*Task material*:
┏━━

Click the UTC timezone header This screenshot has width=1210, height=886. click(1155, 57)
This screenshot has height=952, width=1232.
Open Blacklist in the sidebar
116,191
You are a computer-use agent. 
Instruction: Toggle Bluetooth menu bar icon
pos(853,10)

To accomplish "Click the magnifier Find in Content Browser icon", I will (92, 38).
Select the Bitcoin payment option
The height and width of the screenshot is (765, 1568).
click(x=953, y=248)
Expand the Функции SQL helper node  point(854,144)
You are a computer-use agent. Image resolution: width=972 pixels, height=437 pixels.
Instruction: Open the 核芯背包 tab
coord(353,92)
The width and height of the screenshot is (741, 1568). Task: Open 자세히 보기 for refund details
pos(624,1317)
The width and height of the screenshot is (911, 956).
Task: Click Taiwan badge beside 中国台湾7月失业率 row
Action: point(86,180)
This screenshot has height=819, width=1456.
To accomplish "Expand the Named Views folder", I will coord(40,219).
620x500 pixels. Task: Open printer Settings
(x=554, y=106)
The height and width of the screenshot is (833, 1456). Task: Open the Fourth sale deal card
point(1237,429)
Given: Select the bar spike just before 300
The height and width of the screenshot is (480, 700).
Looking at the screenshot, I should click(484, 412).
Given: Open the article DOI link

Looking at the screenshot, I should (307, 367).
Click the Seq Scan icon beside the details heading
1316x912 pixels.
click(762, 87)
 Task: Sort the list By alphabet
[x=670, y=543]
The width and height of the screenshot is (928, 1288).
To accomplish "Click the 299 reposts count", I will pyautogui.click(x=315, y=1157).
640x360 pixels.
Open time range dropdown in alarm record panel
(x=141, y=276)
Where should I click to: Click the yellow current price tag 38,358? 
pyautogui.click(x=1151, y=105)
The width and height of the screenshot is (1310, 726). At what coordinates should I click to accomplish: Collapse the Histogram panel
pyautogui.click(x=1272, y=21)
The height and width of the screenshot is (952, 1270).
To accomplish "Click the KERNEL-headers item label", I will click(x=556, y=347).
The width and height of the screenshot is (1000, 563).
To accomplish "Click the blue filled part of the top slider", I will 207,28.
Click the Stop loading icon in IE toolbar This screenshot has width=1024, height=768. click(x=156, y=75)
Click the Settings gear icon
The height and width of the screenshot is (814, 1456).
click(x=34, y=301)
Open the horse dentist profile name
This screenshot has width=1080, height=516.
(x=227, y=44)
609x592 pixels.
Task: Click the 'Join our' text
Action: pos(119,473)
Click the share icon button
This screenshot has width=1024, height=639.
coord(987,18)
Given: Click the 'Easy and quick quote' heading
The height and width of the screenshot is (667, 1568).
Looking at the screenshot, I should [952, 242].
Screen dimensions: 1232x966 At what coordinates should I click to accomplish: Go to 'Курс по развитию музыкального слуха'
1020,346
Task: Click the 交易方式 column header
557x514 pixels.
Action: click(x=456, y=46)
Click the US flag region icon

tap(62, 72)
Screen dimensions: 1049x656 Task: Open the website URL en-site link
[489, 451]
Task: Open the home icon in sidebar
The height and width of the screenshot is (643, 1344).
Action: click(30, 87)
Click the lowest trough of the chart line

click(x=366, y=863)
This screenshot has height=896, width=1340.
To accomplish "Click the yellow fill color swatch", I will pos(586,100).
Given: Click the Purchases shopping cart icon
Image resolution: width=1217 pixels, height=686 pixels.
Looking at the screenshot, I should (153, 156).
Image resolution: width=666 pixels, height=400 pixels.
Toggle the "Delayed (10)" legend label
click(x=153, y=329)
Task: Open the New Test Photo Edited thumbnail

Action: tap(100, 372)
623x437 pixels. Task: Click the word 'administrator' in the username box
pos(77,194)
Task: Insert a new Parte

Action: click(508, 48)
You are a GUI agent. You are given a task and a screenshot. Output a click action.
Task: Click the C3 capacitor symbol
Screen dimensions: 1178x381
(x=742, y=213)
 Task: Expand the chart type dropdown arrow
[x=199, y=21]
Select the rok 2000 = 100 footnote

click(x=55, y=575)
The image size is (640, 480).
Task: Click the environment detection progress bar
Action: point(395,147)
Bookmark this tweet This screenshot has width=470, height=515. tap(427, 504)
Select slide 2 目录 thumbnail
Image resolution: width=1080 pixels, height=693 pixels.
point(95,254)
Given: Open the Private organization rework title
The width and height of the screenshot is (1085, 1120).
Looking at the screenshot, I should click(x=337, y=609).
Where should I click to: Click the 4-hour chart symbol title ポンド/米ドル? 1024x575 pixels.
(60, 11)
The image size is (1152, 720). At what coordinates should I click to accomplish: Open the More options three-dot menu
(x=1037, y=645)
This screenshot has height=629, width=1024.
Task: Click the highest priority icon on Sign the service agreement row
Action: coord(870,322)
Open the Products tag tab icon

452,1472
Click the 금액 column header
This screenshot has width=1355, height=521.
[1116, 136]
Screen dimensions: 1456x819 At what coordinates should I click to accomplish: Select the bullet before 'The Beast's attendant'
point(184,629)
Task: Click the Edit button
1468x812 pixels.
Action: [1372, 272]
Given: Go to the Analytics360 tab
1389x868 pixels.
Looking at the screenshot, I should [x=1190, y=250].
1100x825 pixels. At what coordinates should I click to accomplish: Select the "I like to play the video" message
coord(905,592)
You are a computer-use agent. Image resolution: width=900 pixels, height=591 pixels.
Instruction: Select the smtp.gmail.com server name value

┗━━

*What you will do*: Starting at the line in the records above that contains "Task: Click the Edit button", output every line up to and including the last one, with nothing added.

*Solution for this exercise*:
Task: Click the Edit button
1468x812 pixels.
Action: [1372, 272]
Given: Go to the Analytics360 tab
1389x868 pixels.
Looking at the screenshot, I should [x=1190, y=250].
1100x825 pixels. At what coordinates should I click to accomplish: Select the "I like to play the video" message
coord(905,592)
You are a computer-use agent. Image resolution: width=900 pixels, height=591 pixels.
Instruction: Select the smtp.gmail.com server name value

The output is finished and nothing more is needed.